*Aim of the exercise*
Pick out every line below that contains the string "pair", and copy each one. Case counts.

*Given records*
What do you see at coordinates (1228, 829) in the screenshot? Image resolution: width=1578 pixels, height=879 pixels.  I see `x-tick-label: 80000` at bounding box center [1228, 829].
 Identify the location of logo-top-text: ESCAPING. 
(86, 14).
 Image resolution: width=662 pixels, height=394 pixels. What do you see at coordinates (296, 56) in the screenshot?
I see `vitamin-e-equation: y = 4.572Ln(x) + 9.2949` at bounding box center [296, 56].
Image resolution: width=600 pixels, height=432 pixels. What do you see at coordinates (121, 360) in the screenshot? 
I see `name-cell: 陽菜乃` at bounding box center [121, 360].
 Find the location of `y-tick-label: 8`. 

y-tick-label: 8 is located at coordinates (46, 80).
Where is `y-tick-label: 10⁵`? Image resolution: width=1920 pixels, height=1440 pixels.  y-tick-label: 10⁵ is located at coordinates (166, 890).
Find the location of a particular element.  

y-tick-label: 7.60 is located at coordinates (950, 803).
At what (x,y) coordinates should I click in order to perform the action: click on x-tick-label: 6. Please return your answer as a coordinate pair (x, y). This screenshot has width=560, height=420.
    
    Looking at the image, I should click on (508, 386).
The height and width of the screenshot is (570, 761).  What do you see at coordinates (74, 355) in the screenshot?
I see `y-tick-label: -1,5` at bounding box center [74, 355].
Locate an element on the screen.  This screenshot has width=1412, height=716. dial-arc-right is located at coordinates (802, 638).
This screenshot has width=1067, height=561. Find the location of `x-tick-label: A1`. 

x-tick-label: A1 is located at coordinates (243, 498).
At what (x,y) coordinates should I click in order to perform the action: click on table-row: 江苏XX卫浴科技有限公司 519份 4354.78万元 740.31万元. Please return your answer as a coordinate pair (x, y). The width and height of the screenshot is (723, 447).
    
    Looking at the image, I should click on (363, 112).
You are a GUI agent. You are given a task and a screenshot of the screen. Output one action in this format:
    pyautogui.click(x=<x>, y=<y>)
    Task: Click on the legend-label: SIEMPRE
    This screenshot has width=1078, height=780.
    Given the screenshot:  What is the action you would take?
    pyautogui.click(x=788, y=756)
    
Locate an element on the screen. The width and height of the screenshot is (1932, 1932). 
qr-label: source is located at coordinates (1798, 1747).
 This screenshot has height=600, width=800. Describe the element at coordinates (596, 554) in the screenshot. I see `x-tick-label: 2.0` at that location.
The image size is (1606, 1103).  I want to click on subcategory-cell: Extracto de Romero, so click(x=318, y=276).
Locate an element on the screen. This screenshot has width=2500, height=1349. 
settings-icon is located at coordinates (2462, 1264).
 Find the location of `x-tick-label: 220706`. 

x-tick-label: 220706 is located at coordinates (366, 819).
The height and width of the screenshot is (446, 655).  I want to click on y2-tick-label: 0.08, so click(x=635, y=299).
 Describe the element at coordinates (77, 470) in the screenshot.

*Response to this exercise*
At what (x,y) coordinates should I click in order to perform the action: click on x-tick-label: 6. Please return your answer as a coordinate pair (x, y). This screenshot has width=560, height=420.
At what (x,y) coordinates should I click in order to perform the action: click on table-row: 江苏XX卫浴科技有限公司 519份 4354.78万元 740.31万元. Please return your answer as a coordinate pair (x, y). The width and height of the screenshot is (723, 447).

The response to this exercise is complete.